Authors Mearini E, Cochetti G, Barillaro F, Fatigoni S, Roila F

Received 17 July 2013

Accepted for publication 30 January 2014

Published 8 May 2014 Volume 2014:7 Pages 679—685


Checked for plagiarism Yes

Review by Single-blind

Peer reviewer comments 5

Ettore Mearini,1 Giovanni Cochetti,1 Francesco Barillaro,1 Sonia Fatigoni,2 Fausto Roila2

1Department of Medical-Surgical Specialties and Public Health, Division of Urological Andrological Surgery and Minimally Invasive Techniques, University of Perugia, Terni, Italy; 2Medical Oncology, S Maria Hospital, Terni, Italy

Abstract: Solitary fibrous tumors are rare mesenchymal spindle cell neoplasms that are usually found in the pleura.

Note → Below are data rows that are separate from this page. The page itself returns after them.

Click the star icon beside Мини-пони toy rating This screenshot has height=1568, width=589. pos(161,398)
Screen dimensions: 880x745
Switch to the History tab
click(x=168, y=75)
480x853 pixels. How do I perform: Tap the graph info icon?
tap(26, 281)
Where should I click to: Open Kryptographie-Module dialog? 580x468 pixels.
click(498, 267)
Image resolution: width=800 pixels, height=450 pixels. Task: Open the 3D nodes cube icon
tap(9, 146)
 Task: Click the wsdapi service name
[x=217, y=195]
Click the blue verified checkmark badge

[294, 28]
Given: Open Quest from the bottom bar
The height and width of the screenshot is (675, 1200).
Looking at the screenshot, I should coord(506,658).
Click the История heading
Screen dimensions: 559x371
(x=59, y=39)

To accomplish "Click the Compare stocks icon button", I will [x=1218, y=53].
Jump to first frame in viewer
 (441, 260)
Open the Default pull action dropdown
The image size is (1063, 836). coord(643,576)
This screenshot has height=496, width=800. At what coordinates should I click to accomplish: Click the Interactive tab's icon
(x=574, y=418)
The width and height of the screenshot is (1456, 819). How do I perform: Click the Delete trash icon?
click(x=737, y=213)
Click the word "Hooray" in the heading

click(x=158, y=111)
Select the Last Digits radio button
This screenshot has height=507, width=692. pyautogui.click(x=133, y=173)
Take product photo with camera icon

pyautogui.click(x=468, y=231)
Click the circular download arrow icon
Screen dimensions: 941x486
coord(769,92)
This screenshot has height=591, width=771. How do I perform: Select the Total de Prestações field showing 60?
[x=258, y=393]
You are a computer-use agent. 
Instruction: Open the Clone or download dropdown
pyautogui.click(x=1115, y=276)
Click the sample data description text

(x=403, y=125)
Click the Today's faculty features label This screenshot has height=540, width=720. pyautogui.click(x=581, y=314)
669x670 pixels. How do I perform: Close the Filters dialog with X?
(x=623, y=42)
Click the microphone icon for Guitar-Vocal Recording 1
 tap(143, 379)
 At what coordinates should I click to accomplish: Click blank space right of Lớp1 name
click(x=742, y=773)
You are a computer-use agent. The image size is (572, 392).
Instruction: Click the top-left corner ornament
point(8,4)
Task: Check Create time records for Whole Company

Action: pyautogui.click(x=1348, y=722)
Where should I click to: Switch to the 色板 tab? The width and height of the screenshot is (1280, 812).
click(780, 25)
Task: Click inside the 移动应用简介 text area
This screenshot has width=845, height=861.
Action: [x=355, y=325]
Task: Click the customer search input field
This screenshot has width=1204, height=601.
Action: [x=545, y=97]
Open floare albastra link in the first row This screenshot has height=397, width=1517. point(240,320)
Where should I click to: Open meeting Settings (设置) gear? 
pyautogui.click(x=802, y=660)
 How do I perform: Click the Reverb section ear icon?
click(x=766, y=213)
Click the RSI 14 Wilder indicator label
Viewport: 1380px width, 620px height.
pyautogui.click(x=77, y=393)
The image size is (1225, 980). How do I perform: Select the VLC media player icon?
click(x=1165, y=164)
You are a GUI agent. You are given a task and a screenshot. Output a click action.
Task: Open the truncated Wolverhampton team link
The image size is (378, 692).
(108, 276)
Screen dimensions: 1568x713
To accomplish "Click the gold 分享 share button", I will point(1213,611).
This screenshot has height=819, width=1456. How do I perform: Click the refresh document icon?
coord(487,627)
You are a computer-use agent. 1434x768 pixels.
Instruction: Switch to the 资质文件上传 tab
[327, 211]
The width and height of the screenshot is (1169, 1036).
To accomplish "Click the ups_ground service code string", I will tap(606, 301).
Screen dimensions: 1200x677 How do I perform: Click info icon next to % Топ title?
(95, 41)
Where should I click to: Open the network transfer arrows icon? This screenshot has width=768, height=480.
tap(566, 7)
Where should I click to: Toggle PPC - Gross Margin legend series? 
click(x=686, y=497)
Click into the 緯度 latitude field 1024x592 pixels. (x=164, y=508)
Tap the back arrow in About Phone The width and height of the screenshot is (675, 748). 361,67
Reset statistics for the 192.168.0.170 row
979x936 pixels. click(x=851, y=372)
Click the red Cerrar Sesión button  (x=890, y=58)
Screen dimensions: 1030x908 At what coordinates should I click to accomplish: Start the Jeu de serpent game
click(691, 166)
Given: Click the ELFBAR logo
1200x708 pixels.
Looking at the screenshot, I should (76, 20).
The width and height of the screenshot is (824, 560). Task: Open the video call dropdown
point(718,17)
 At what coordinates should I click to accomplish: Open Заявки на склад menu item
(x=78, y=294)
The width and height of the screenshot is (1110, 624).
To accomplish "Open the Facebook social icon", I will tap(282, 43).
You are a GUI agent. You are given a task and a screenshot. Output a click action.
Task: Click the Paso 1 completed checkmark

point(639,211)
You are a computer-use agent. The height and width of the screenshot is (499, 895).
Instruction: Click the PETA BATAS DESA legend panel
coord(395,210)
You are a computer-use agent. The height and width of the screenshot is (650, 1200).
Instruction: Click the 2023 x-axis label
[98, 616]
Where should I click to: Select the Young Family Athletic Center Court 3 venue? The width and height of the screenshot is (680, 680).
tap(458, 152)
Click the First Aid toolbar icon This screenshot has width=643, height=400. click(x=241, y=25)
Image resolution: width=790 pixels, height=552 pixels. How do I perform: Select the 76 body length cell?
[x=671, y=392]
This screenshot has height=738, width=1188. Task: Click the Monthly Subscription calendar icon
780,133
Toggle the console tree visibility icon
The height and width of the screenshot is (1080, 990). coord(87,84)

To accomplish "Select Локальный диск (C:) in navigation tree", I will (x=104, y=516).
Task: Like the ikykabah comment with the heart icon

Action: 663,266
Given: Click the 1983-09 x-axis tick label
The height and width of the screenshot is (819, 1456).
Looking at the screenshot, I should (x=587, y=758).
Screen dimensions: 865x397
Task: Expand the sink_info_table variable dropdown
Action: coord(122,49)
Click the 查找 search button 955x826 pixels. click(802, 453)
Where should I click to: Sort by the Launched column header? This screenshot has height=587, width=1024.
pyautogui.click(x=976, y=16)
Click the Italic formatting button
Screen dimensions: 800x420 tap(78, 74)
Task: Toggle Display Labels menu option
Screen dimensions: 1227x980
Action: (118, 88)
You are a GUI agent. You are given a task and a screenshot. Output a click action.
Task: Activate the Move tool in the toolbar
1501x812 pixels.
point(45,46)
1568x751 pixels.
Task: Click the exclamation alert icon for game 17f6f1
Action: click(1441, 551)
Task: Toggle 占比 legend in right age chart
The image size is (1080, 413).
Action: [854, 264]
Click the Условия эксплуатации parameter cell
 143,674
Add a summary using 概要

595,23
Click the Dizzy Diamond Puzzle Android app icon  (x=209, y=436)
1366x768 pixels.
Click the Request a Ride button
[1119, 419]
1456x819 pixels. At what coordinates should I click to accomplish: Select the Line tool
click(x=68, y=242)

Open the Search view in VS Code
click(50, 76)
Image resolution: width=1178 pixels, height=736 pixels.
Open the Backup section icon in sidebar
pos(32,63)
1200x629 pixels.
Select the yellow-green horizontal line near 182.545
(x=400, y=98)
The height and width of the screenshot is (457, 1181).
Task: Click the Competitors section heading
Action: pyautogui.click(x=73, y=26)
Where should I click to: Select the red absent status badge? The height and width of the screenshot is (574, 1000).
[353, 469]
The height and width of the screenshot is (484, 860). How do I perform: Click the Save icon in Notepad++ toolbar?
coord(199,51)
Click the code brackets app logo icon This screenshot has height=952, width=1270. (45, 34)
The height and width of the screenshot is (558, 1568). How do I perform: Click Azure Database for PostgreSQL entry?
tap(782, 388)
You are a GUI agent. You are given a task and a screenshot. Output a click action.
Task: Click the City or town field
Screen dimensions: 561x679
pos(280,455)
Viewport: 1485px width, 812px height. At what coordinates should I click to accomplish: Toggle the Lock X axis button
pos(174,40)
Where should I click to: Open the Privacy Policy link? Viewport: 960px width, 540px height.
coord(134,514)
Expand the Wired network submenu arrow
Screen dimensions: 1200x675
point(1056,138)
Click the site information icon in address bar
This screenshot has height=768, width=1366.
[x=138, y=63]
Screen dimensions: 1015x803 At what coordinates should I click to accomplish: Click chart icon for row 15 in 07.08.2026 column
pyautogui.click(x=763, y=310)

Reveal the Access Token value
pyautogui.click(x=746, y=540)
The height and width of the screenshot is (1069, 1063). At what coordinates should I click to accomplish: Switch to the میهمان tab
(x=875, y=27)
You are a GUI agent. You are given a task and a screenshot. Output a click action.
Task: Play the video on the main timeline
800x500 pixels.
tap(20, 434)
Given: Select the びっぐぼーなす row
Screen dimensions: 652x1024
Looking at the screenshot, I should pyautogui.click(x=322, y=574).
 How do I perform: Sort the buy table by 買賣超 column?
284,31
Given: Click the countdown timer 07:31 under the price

The kidneys are an uncommon site and only few cases of renal solitary fibrous tumor exhibit malignant behavior metastasizing to the liver, lung, and bone through the hematogenous pathway.
Purpose: To describe the first case of lymph node metastasis from renal solitary fibrous tumor in order to increase the knowledge about the malignant behavior of these tumors.
Patients and methods: A 19-year-old female patient had intermittent hematuria for several months without flank pain or other symptoms. A chest and abdomen CT scan was performed and showed a multi-lobed bulky solid mass of 170 × 98 × 120 mm in the left kidney. One day before the surgery, the left renal artery was catheterized and the kidney embolization was performed using a Haemostatic Absorbable Gelatin Sponge and polyvinyl alcohol. We then performed a radical nephrectomy with hilar, para-aortic, and inter-aortocaval lymphadenectomy.
Results: Estimated intraoperative blood loss was 200 mL and the operative time was 100 minutes. No postoperative complications occurred. The hospital stay was 7 days long. The histological examination was malignant solitary fibrous tumor of the kidney. Cancerous tissue showed cellular atypia, with an increased mitotic index (up to 7 × 10 hpf). Immunohistochemical analysis showed positive results for CD34, BCL2, partial expression of HBME1, and occasionally of synaptophysin. Histological evaluation confirmed the presence of metastasis in one hilar node. The patient did not receive any other therapy. At 30-month follow-up, the patient was in good health and no local recurrence or metastases had occurred.
Conclusion: This is the first case of lymph node metastasis from a renal solitary fibrous tumor showing unusual malignant behavior; this finding adds new information about the biology and progression of these tumors, which remain unclear.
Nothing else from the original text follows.